(Data records)

--- Begin ---

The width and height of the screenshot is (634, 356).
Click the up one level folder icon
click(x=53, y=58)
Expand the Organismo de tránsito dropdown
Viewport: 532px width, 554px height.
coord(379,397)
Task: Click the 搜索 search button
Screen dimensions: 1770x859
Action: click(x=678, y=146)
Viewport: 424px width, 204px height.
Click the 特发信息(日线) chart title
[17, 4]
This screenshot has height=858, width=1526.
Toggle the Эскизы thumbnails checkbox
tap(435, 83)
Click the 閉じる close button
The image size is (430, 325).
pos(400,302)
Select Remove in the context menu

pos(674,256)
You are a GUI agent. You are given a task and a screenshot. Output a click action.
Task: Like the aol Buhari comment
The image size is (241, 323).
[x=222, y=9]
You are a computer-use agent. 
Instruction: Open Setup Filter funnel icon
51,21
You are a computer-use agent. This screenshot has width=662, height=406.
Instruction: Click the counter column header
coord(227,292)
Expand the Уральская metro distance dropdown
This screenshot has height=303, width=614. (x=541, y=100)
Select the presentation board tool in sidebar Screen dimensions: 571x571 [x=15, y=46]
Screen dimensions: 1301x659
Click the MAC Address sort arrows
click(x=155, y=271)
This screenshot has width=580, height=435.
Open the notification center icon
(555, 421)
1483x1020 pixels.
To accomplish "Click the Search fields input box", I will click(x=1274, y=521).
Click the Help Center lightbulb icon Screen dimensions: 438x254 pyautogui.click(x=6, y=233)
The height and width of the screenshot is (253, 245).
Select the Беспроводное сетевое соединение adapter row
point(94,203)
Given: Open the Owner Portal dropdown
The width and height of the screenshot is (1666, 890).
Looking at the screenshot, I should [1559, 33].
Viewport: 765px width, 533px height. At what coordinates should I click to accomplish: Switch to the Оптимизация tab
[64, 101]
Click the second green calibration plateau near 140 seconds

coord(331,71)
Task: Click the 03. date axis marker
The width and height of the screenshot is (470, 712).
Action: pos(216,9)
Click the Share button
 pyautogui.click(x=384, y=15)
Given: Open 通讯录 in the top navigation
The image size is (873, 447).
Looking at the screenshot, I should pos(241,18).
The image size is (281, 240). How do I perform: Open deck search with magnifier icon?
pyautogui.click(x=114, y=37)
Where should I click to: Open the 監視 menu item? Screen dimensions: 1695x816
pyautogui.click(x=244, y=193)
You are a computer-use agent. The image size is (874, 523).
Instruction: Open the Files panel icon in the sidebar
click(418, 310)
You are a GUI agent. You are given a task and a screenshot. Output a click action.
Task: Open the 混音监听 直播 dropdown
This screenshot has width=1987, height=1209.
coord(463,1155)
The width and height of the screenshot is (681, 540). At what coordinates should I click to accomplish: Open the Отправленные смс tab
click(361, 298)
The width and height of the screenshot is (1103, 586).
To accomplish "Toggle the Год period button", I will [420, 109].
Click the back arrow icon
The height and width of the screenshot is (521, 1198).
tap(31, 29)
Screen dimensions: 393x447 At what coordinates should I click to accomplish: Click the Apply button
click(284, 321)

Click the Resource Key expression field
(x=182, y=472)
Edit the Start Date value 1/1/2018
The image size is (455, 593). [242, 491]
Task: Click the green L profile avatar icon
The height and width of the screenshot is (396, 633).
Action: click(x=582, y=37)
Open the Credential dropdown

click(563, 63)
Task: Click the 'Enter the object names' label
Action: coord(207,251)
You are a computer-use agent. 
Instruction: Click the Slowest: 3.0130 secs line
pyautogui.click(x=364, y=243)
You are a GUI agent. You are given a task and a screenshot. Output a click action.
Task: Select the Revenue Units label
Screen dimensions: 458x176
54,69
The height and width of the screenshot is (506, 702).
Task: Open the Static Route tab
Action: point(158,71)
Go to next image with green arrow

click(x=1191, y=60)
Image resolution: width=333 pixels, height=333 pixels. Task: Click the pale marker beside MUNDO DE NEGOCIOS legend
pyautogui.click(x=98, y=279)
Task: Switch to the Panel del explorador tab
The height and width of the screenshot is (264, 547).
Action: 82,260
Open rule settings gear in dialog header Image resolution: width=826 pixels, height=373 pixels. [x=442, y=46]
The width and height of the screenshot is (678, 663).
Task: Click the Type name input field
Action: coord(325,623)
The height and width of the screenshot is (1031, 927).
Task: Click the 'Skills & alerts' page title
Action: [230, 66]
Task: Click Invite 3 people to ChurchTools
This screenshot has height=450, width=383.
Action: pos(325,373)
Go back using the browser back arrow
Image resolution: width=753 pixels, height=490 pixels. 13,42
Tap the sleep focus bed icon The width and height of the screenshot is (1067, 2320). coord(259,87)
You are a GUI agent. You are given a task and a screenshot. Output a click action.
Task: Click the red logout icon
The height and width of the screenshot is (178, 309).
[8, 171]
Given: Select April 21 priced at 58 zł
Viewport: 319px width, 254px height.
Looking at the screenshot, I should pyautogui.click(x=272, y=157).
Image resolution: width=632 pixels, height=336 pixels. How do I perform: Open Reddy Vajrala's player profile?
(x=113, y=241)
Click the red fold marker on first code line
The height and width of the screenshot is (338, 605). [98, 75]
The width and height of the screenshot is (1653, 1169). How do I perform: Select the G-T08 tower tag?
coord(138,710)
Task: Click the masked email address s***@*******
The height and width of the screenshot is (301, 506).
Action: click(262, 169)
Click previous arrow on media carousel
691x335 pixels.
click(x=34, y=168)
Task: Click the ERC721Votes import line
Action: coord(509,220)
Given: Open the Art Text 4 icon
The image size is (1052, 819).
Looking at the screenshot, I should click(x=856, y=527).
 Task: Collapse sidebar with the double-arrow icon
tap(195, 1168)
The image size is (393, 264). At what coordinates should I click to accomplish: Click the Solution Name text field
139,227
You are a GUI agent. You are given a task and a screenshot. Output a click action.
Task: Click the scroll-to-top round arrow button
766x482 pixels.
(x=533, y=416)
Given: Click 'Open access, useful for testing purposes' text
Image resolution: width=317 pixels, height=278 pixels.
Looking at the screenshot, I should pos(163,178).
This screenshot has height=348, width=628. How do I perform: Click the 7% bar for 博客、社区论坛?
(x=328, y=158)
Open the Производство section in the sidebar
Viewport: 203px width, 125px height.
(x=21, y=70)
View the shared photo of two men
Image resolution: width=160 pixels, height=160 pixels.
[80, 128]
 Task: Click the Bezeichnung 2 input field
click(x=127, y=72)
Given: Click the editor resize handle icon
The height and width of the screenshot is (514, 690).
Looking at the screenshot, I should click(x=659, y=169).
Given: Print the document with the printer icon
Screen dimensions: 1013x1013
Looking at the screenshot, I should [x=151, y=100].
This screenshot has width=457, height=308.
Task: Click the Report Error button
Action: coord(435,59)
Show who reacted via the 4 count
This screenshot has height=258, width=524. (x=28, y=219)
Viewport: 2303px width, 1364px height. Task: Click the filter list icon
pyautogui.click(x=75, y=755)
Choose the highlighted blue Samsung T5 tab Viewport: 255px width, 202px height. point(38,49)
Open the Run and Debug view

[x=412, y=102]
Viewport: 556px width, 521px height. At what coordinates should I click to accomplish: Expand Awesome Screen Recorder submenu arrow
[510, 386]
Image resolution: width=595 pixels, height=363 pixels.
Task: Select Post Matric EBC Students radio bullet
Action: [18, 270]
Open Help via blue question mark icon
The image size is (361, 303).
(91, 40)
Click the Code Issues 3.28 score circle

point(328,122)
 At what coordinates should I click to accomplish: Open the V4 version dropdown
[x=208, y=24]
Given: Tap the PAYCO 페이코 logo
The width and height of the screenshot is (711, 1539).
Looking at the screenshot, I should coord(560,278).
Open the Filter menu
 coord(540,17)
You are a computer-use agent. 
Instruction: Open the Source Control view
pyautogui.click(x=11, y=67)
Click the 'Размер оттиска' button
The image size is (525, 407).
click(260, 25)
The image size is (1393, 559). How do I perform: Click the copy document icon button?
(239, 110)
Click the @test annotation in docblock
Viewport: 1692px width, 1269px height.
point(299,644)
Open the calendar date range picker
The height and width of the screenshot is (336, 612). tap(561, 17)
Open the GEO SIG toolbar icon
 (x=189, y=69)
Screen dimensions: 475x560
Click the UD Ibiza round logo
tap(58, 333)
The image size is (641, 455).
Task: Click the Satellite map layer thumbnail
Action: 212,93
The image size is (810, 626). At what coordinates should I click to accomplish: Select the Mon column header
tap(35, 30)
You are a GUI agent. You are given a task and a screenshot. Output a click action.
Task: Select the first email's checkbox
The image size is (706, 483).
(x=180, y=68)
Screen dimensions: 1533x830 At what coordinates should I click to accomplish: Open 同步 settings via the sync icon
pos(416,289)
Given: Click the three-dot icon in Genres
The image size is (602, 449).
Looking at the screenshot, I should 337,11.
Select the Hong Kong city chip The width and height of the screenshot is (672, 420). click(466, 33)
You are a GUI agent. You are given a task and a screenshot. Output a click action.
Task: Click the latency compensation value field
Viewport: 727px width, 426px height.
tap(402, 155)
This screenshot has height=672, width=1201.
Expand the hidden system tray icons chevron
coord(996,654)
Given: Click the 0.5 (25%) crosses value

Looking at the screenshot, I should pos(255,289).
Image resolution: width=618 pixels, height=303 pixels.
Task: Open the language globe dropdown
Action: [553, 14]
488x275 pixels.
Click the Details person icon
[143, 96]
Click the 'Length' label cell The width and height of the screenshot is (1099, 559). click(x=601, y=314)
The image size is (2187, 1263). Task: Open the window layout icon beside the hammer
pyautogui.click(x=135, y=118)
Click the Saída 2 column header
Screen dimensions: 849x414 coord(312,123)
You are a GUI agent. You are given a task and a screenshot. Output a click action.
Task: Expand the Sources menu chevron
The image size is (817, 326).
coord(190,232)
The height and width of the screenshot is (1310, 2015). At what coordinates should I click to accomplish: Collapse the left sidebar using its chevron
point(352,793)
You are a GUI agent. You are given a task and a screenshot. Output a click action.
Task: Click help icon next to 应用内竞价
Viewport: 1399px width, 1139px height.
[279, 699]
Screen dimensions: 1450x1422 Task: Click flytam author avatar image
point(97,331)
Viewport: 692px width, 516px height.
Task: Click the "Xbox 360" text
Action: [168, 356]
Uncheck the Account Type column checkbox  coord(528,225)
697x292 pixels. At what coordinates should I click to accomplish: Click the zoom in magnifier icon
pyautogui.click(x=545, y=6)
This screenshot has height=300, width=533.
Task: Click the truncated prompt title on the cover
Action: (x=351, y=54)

--- End ---

## Task instructions
Copy the data records above word for word, from the line containing "Task: Click the 搜索 search button" through the line containing "pyautogui.click(x=114, y=37)", including both of those lines.

## Task answer
Task: Click the 搜索 search button
Screen dimensions: 1770x859
Action: click(x=678, y=146)
Viewport: 424px width, 204px height.
Click the 特发信息(日线) chart title
[17, 4]
This screenshot has height=858, width=1526.
Toggle the Эскизы thumbnails checkbox
tap(435, 83)
Click the 閉じる close button
The image size is (430, 325).
pos(400,302)
Select Remove in the context menu

pos(674,256)
You are a GUI agent. You are given a task and a screenshot. Output a click action.
Task: Like the aol Buhari comment
The image size is (241, 323).
[x=222, y=9]
You are a computer-use agent. 
Instruction: Open Setup Filter funnel icon
51,21
You are a computer-use agent. This screenshot has width=662, height=406.
Instruction: Click the counter column header
coord(227,292)
Expand the Уральская metro distance dropdown
This screenshot has height=303, width=614. (x=541, y=100)
Select the presentation board tool in sidebar Screen dimensions: 571x571 [x=15, y=46]
Screen dimensions: 1301x659
Click the MAC Address sort arrows
click(x=155, y=271)
This screenshot has width=580, height=435.
Open the notification center icon
(555, 421)
1483x1020 pixels.
To accomplish "Click the Search fields input box", I will click(x=1274, y=521).
Click the Help Center lightbulb icon Screen dimensions: 438x254 pyautogui.click(x=6, y=233)
The height and width of the screenshot is (253, 245).
Select the Беспроводное сетевое соединение adapter row
point(94,203)
Given: Open the Owner Portal dropdown
The width and height of the screenshot is (1666, 890).
Looking at the screenshot, I should [1559, 33].
Viewport: 765px width, 533px height. At what coordinates should I click to accomplish: Switch to the Оптимизация tab
[64, 101]
Click the second green calibration plateau near 140 seconds

coord(331,71)
Task: Click the 03. date axis marker
The width and height of the screenshot is (470, 712).
Action: pos(216,9)
Click the Share button
 pyautogui.click(x=384, y=15)
Given: Open 通讯录 in the top navigation
The image size is (873, 447).
Looking at the screenshot, I should pos(241,18).
The image size is (281, 240). How do I perform: Open deck search with magnifier icon?
pyautogui.click(x=114, y=37)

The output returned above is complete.